Dans ce même plan, une attention particulière pour l’agriculture, les industries alimentaires, pharmaceutiques, la transition énergétique, tous les secteurs sont prioritaires, enfin, un plan de relance que les précédents gouvernements ont l’habitude de présenter à chaque occasion, oubliant qu’un plan de relance économique doit s’adosser sur des chiffres et des sources de financements identifiées. Il doit être évalué dans le détail, point par point avec des objectifs de résultats.

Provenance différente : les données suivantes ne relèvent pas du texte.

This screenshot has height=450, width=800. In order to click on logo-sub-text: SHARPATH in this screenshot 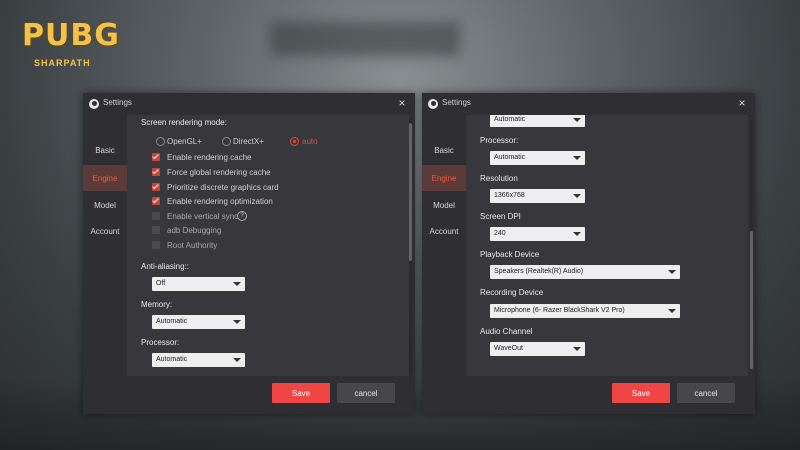, I will do `click(62, 63)`.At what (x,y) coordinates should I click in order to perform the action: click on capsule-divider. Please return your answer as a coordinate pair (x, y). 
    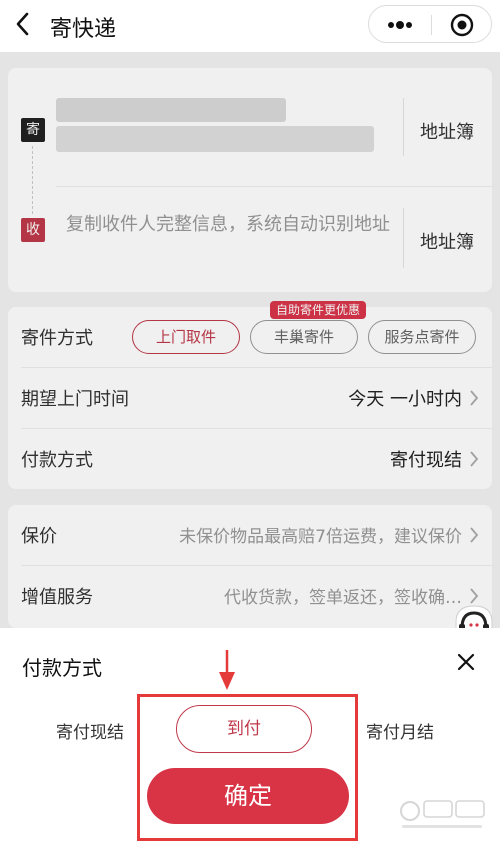
    Looking at the image, I should click on (432, 25).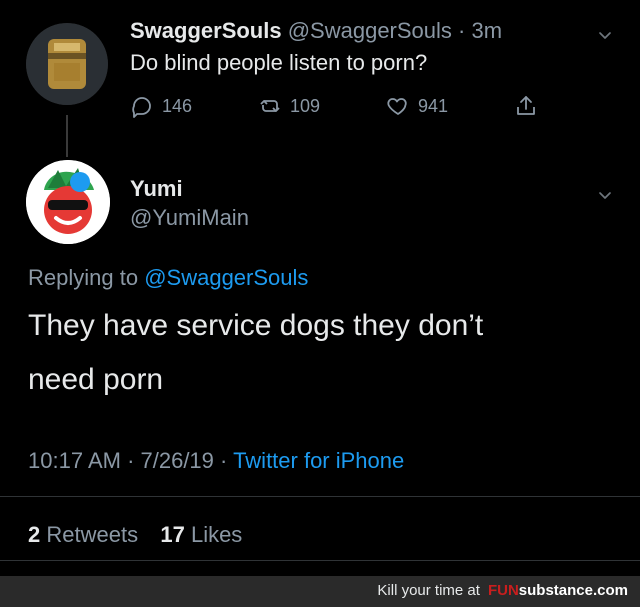 The height and width of the screenshot is (607, 640). I want to click on tweet2-engagement: 2 Retweets 17 Likes, so click(135, 535). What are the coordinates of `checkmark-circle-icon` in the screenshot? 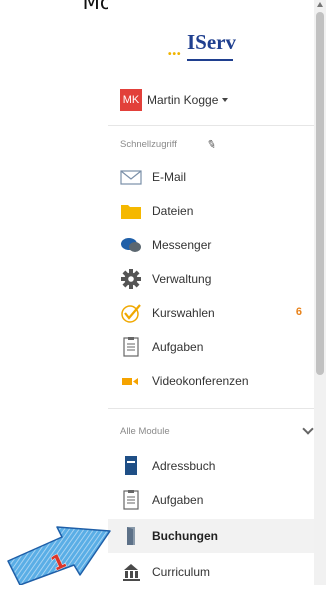 It's located at (131, 314).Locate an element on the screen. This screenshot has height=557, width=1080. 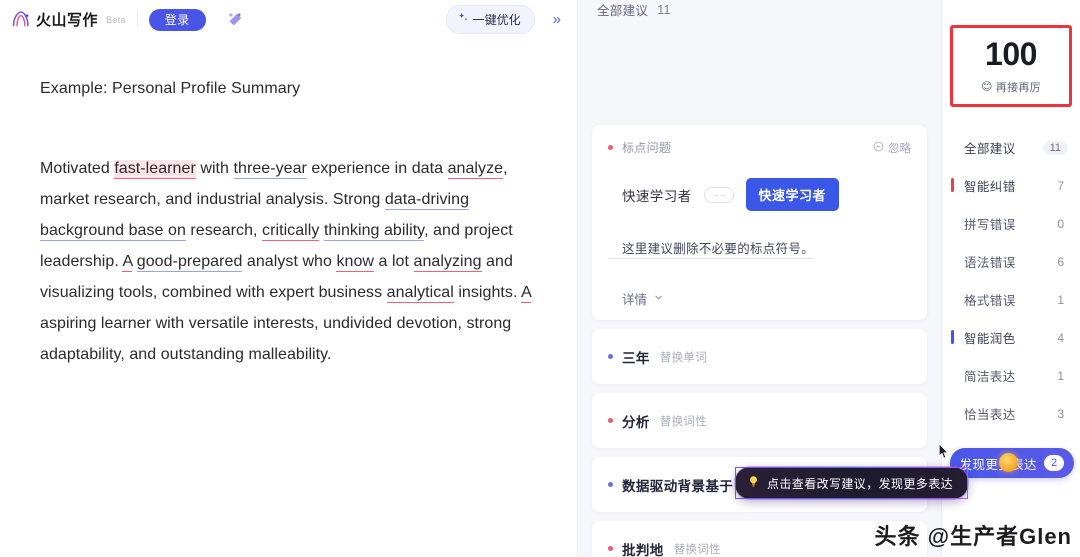
category-label: 语法错误 is located at coordinates (990, 263). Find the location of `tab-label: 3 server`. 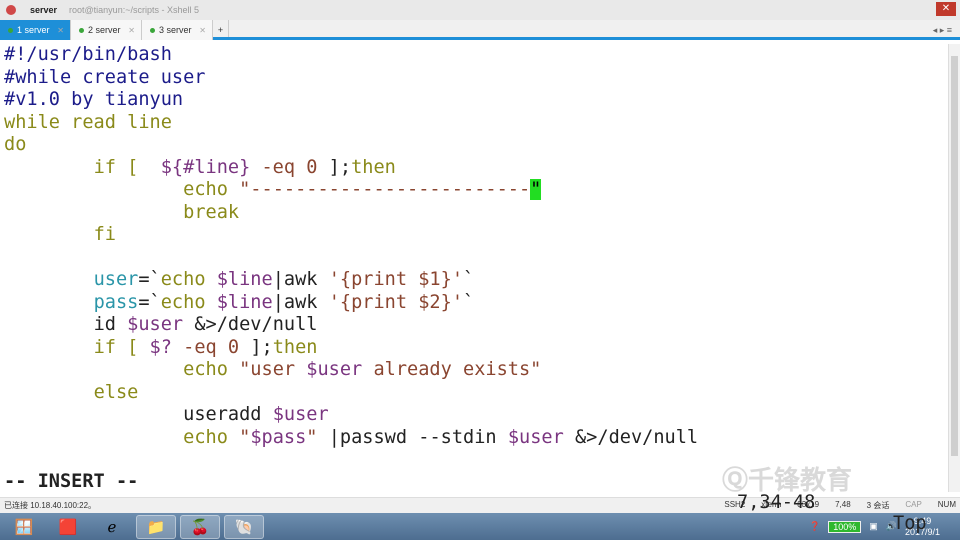

tab-label: 3 server is located at coordinates (176, 30).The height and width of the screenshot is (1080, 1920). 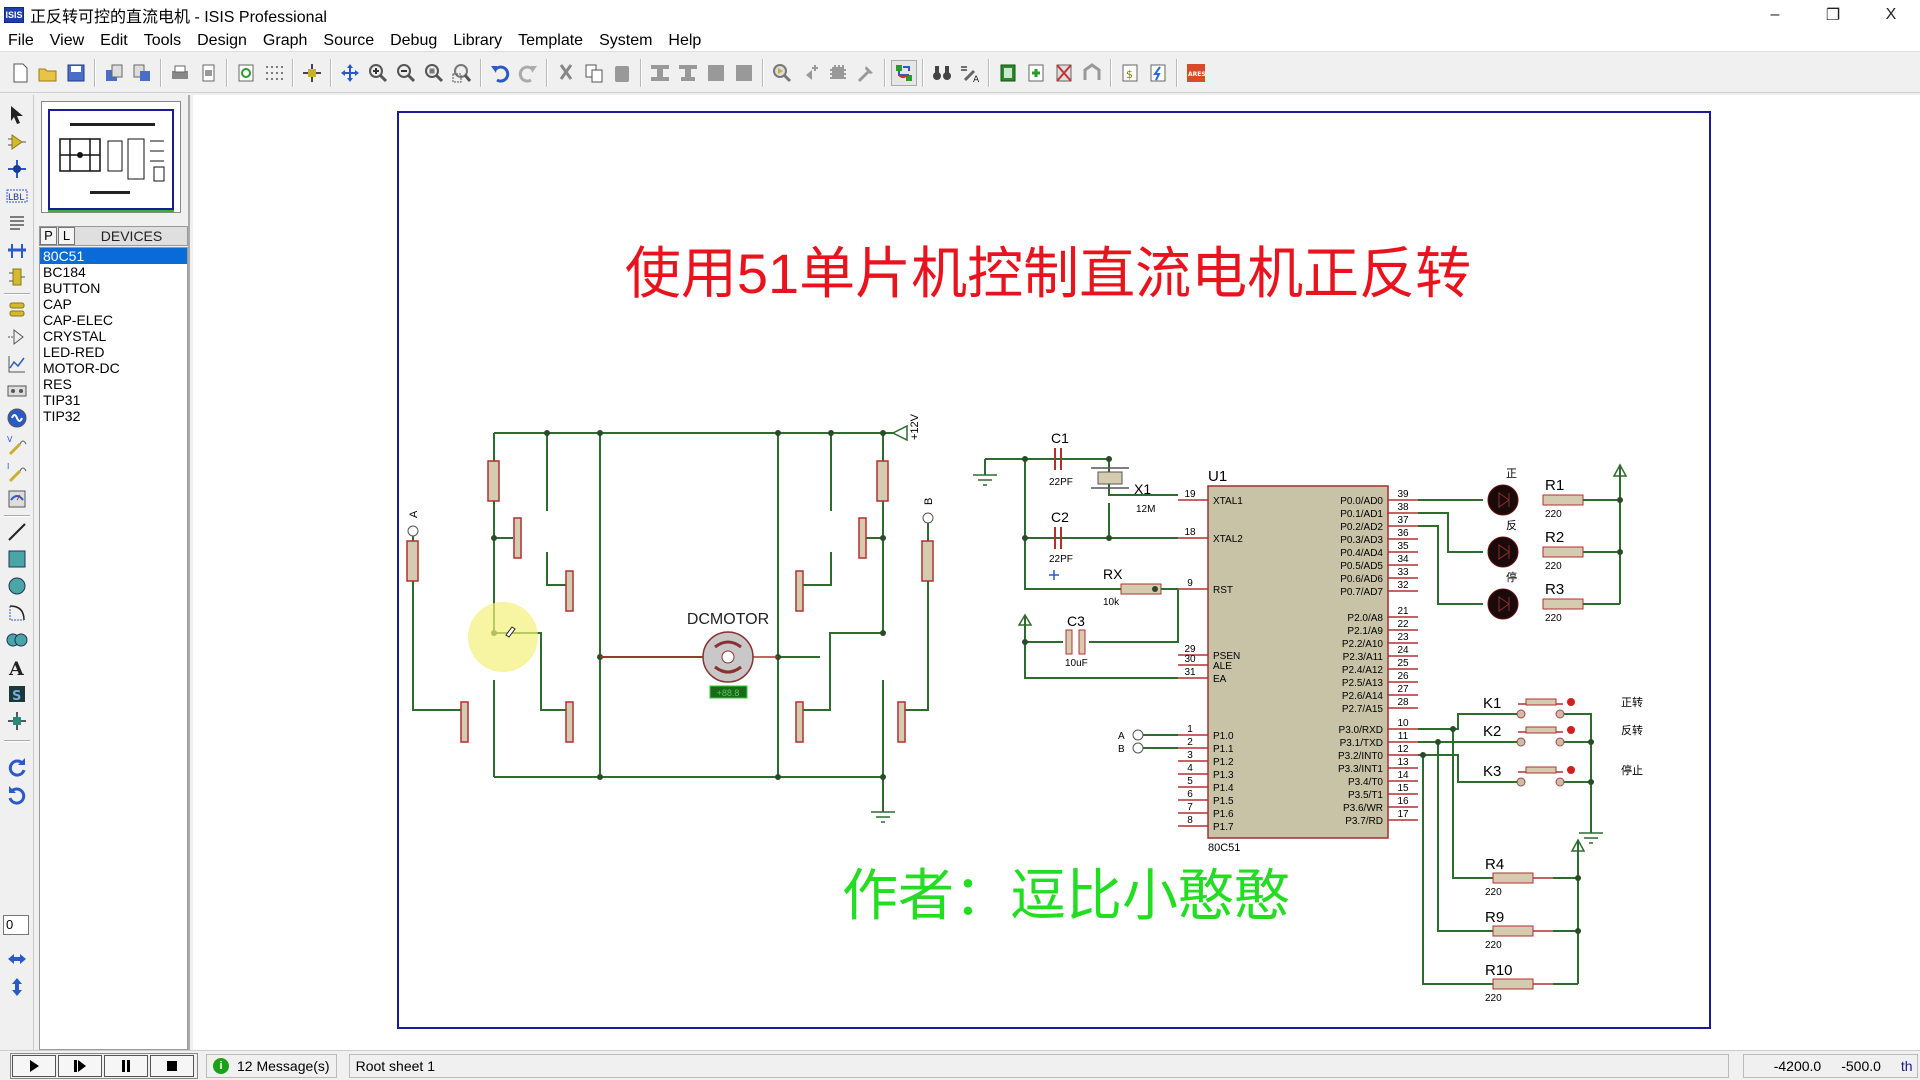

A signaler, que dans un passé, pas si loin que ça, l’Algérie disposait d’une manne financière considérable, qui a servi à tout sauf à la relance économique, donc ,il ne suffira pas d’injecter des milliards pour espérer un changement ou le décollage tant espéré par les Algériens, mais il faut également, une véritable rupture avec les méthodes du passé, les blocages du passé, le mode de gouvernance du passé et une rupture avec les personnes formatées aux pratiques du passé, finalement, il faut un véritable changement de système avec une véritable démocratie qui donnera naissance à la confiance nécessaire pour actionner les moteurs de croissance et de développement de notre économie et de notre pays.